Index tone
Stocks stayed bid with S&P 500 futures +0.3%, helped by a mild dip in yields. With no major macro prints, it was a flows-and-leadership session—not a day where anyone had to rebuild their thesis around a surprise number.
Policy noise was low. ECB’s Gabriel Makhlouf reiterated the 2% inflation target and didn’t pin down June, essentially keeping the market’s base case intact. Gold was flat, waiting on geopolitics more than inflation signals.
Semis and buildout
Semis and the AI build cycle are still doing the heavy lifting. SK Hynix and Micron were cited higher, with the usual chatter about $1T market-cap milestones. That’s not deep work, but it’s a clean sentiment tell: investors still want memory and data-center exposure, and they’re not being picky about the entry point.

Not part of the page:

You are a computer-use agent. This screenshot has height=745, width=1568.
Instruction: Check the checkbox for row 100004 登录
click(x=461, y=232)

The “picks-and-shovels” layer held up, too. Dycom (DY) jumped after reporting accelerating earnings and revenue, and management pointed to benefits from a recent data-center acquisition. The takeaway is simple: the AI capex story isn’t just chips. It’s construction, connectivity, and all the physical work where backlog can turn into operating leverage faster than the market models.

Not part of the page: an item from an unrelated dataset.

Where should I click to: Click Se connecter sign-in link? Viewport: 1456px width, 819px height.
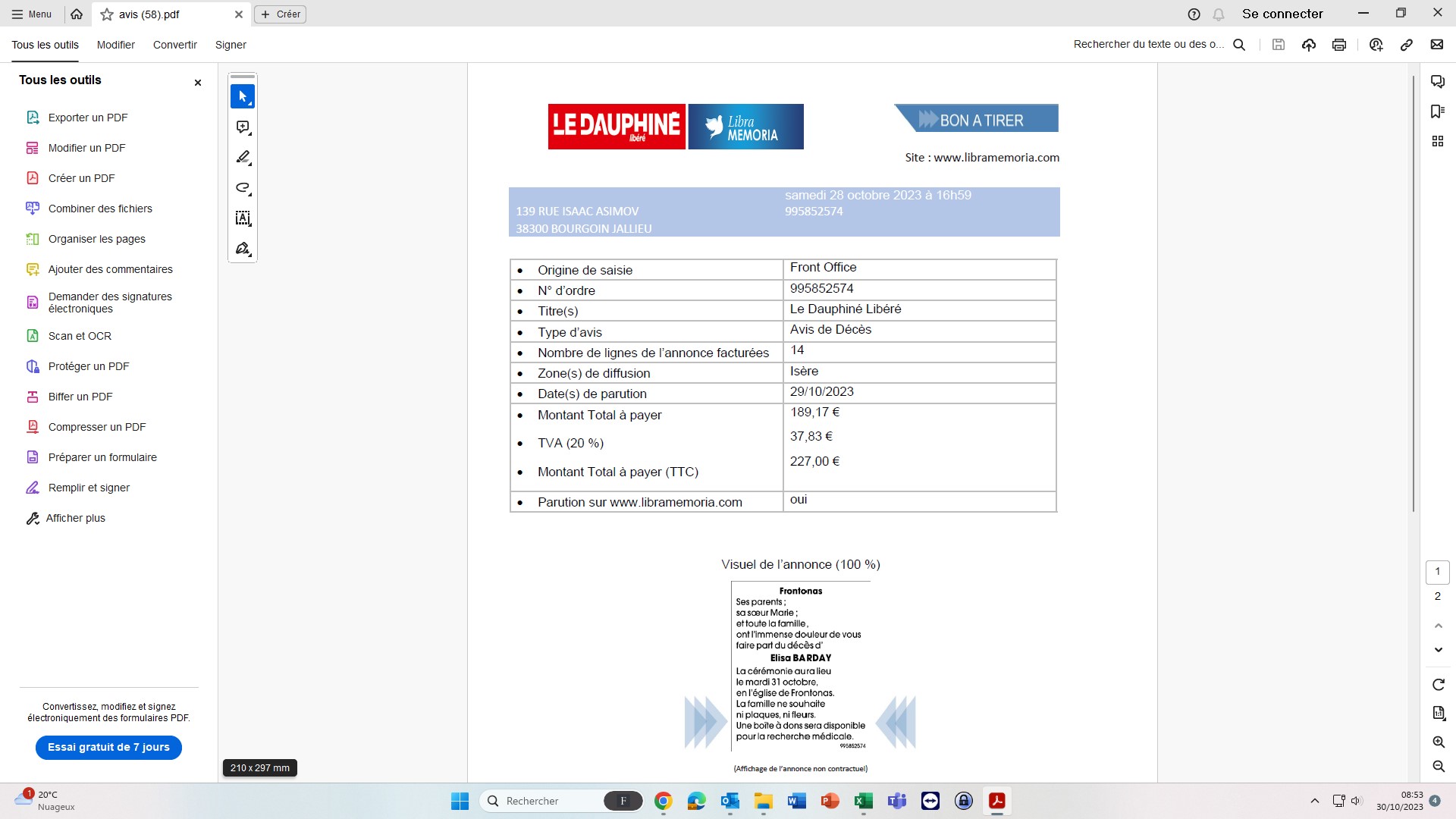click(x=1282, y=14)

Smaller names tried to ride the same reflex. MaxLinear and GCT Semiconductor announced a partnership focused on 5G fixed wireless access (FWA) and converged gateway products. It’s not a near-term numbers catalyst, but “bandwidth/edge/connectivity” remains an easy screening pass for capital looking to stay adjacent to AI spend.
Software gets marked down
Tech wasn’t one-way. Zscaler (ZS) -24% premarket on cautious forward guidance plus a sales management shake-up. The size of the move matters: the market will still pay up for growth, but it’s not giving anyone the benefit of the doubt on go-to-market execution—especially with money rotating into hardware and infrastructure where demand looks cleaner.
That’s the real index-level tension: dispersion. Investors aren’t buying “software” as a category. They’re underwriting specific stories, and anything that smells like execution risk gets hit first.
Deals and yield wrappers
Corporate actions showed up again:
- Monro (MNRO) moved higher after launching a strategic alternatives review, including a potential full sale. These announcements can put a floor under the stock, but only if the process is credible (advisor, timetable, and an actual buyer list).
- MUFG is reviewing its stake in Bank Danamon, a straightforward capital/portfolio optimization headline.
- Scotiabank beat on Q2 earnings, supported by Canadian banking and wealth management. Not everything has to be AI to work—credit stability and fee income still count.
Meanwhile, the option-income wrapper trade is still alive. The REX single-name “Growth & Income” ETFs posted weekly distributions—another sign that plenty of investors want exposure to the headline stocks, but with cashflow stapled on top.
- REX WMT Growth & Income ETF: $0.3805
- REX TSLA Growth & Income ETF: $0.2728
- REX PLTR Growth & Income ETF: $0.0536
- REX NVDA Growth & Income ETF: $0.5980
Outside the U.S., Adani Group shares were reported to have recouped losses tied to the 2023 Hindenburg report. Time and liquidity remain undefeated.
The tape is still rewarding visible AI spend capture—and punishing anything that can’t prove it has the sales engine to match the multiple.